Which of the following is the most appropriate treatment measure in this case?

  1. Administration of antitubercular drugs for 12 months
  2. Steroid therapy
  3. Surgery followed by antitubercular therapy
  4. Physiotherapy

Images courtesy of Shahzad Ahmed, MBBS.

Slide 22

Answer: C. Surgery followed by antitubercular therapy.

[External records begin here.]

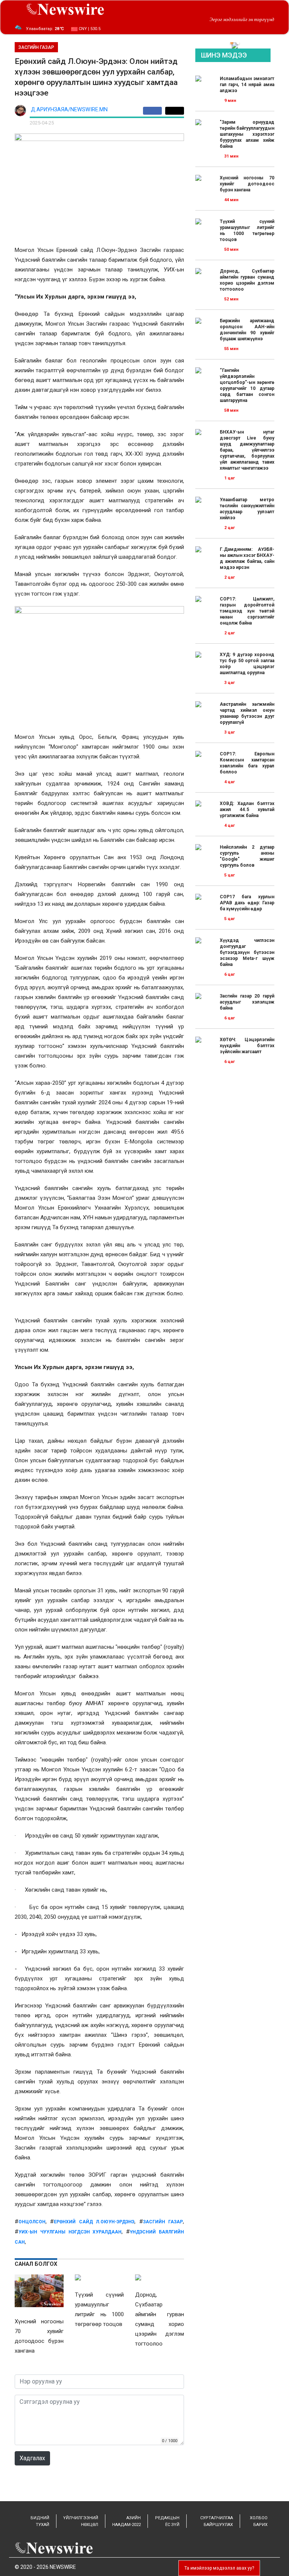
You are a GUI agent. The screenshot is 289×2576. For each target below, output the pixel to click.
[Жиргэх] (174, 111)
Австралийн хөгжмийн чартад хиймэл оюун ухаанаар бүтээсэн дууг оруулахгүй (247, 713)
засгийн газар (163, 2221)
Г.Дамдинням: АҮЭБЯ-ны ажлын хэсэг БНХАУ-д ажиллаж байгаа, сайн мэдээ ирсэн (247, 558)
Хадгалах (32, 2458)
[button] (231, 42)
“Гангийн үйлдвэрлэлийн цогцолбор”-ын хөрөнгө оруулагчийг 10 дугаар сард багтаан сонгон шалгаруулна (247, 385)
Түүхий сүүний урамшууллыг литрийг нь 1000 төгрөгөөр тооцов (247, 230)
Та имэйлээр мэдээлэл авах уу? (219, 2568)
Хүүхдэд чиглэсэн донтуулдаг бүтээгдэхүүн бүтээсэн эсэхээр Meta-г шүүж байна (247, 952)
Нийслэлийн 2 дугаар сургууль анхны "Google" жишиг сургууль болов (247, 856)
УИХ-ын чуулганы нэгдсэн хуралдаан (70, 2232)
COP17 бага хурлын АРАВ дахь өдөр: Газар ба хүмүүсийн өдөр (247, 902)
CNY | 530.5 (89, 28)
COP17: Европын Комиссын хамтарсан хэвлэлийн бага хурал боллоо (247, 763)
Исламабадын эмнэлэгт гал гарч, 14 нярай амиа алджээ (247, 84)
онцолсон (32, 2221)
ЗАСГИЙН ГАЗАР (36, 47)
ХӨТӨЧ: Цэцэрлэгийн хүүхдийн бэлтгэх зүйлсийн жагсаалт (247, 1045)
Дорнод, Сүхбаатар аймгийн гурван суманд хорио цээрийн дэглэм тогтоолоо (247, 280)
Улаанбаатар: (45, 28)
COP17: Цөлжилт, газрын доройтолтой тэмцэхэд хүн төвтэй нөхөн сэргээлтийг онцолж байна (247, 611)
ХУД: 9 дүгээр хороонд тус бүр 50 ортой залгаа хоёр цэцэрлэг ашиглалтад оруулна (247, 663)
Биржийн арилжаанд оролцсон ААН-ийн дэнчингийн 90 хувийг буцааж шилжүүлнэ (247, 329)
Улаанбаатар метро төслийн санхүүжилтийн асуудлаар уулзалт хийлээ (247, 508)
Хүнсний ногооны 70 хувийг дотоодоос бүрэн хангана (247, 184)
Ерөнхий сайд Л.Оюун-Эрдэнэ (94, 2221)
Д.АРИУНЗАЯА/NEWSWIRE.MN (69, 109)
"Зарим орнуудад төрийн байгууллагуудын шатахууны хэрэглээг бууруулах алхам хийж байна (247, 134)
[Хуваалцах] (154, 111)
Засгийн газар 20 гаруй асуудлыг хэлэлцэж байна (247, 1002)
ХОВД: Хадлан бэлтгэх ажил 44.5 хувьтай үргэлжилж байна (247, 809)
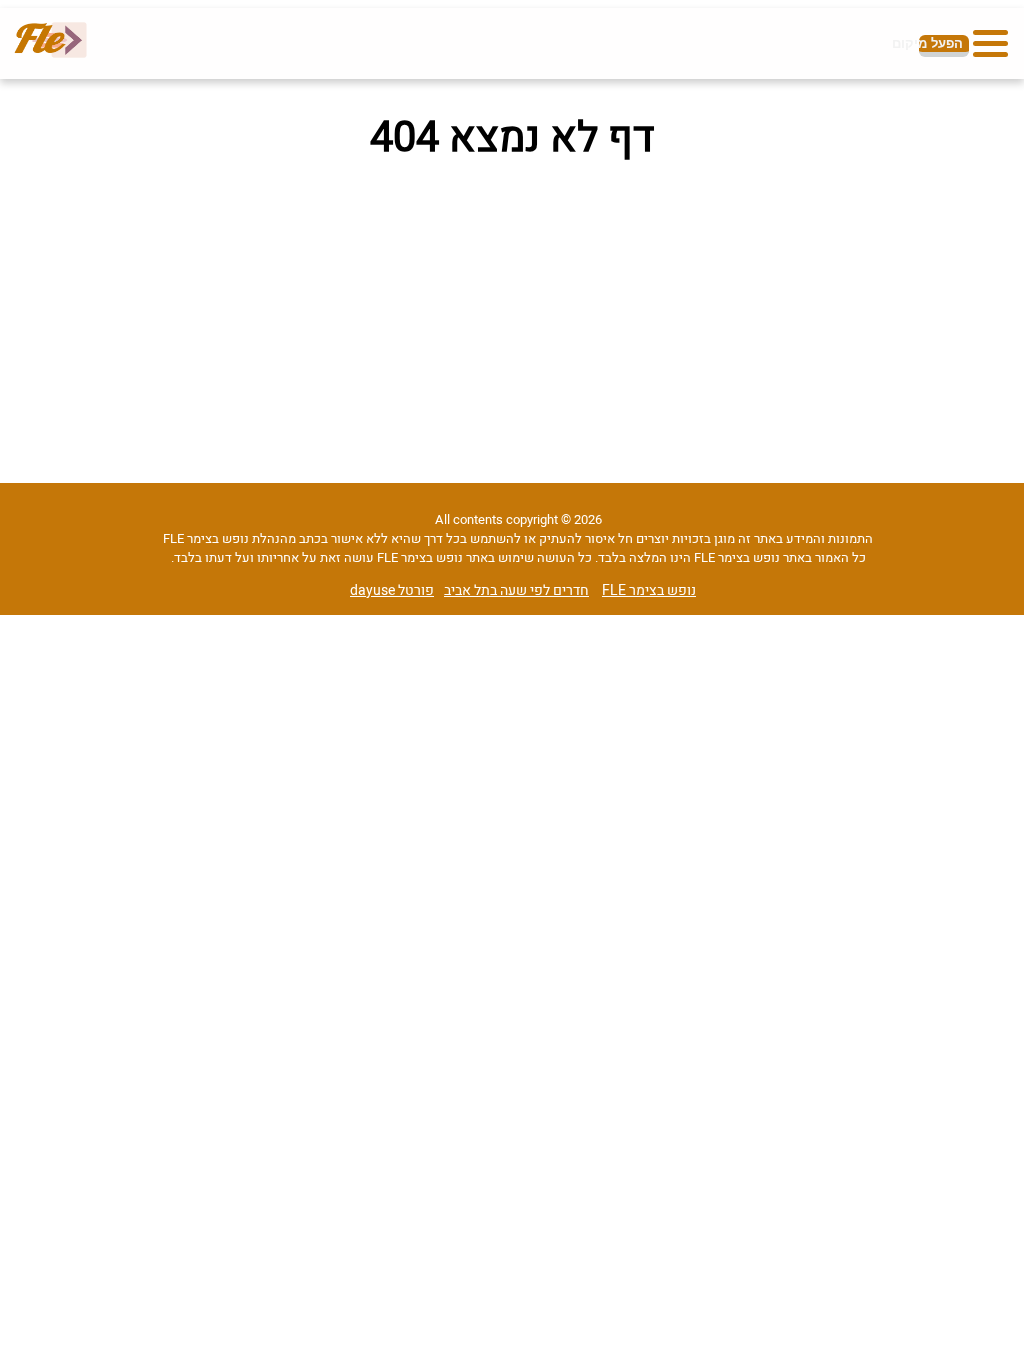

Spinal TB (Pott disease), first described in 1782 by Sir Percival Pott, is a common disease in the developing world. Backache is the usual presenting symptom, commonly accompanied by limb weakness, sensory involvement, and sphincteric dysfunction, depending on the degree of compression. The tubercle bacillus erodes the cancellous bone and eventually destroys the cortex. The infection gradually spreads from the disc space to the adjacent vertebra. In advanced stages, progressive vertebral collapse ensues and leads to kyphosis and gibbus formation. The best diagnostic modality for spinal TB is MRI of the spine with and without gadolinium contrast; it is more sensitive and specific than radiography and CT. The arrows in the slide mark the extensive destruction of T11 and T12 along with the intervening disc. Fine-needle aspiration (FNA) biopsy of the vertebrae done under CT guidance for cytologic, histologic, and bacteriologic studies is recommended for further confirmation of the diagnosis.[6]

The mainstay of treatment is antitubercular chemotherapy for 12 months, which is effective in 90% of cases. Surgical decompression is not routinely indicated except, as in this scenario, in cases of significant compression with risk of permanent neurologic sequelae or in cases of abscess formation.

Image courtesy of Shahzad Ahmed, MBBS.